Lord I'm Coming Home focuses on a small, white, rural fishing community on the southern reaches of the Great Dismal Swamp in North Carolina. By means of a new kind of anthropological fieldwork, John Forrest seeks to document the entire aesthetic experience of a group of people, showing the aesthetic to be an "everyday experience and not some rarefied and pure behavior reserved for an artistic elite."
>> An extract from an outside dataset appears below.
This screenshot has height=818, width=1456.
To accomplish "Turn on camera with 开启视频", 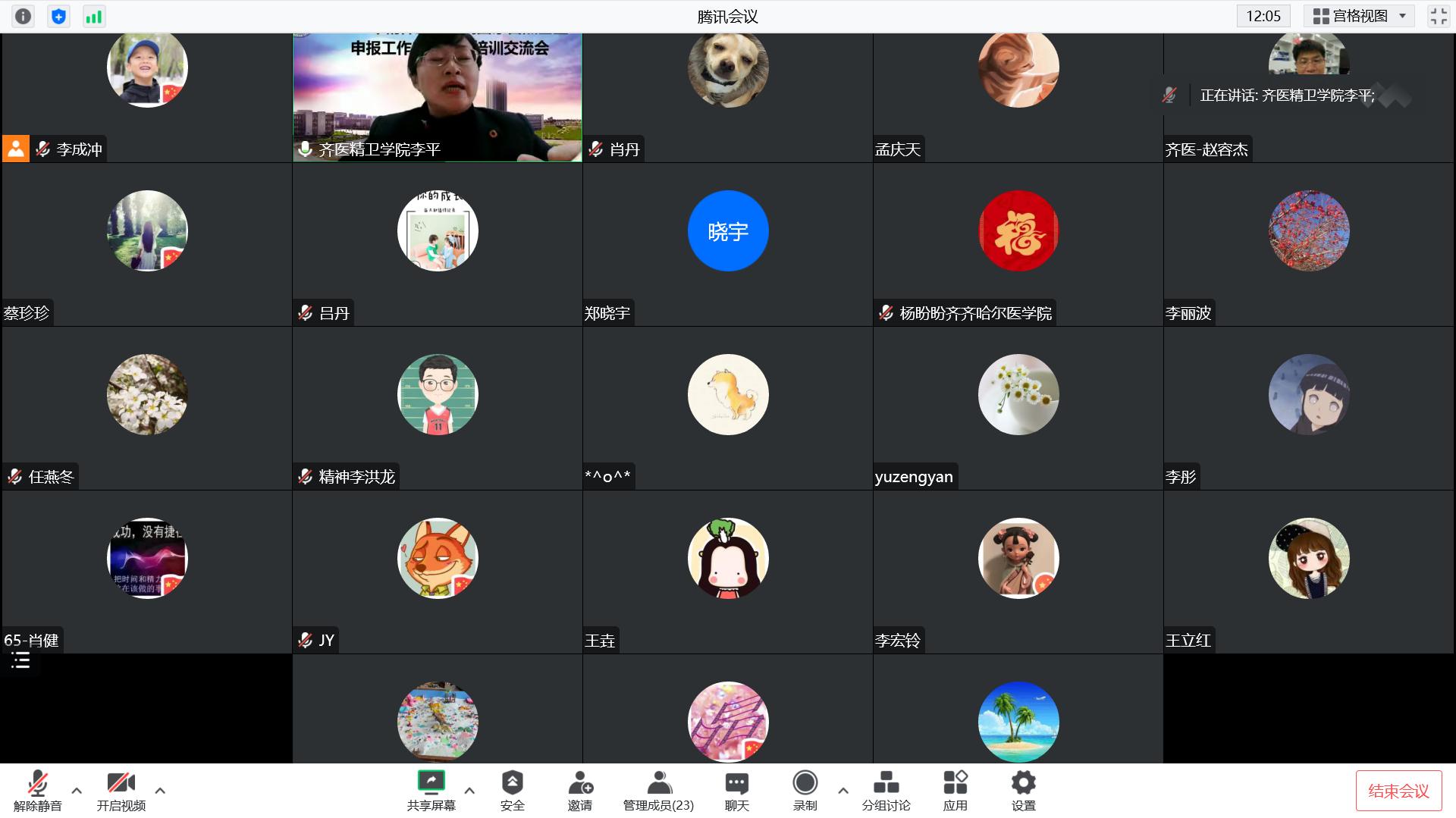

The opening chapter of the book is a vivid fictional narrative of a typical day in "Tidewater," presented from the perspective of one fisherman. In the following two chapters the author sets forth the philosophical and anthropological foundations of his book, paying particular attention to problems of defining "aesthetic," to methodological concerns, and to the natural landscape of his field site. Reviewing his own experience as both participant and observer, he then describes in scrupulous detail the aesthetic forms in four areas of Tidewater life: home, work, church, and leisure. People use these forms, Forrest shows, to establish personal and group identities, facilitate certain kinds of interactions while inhibiting others, and cue appropriate behavior. His concluding chapter deals with the different life cycles of men and women, insider-outsider relations, secular and sacred domains, the image and metaphor of "home," and the essential role that aesthetics plays in these spheres.
The first ethnography to evoke the full aesthetic life of a community, Lord I'm Coming Home will be important reading not only for anthropologists but also for scholars and students in the fields of American studies, art, folklore, and sociology.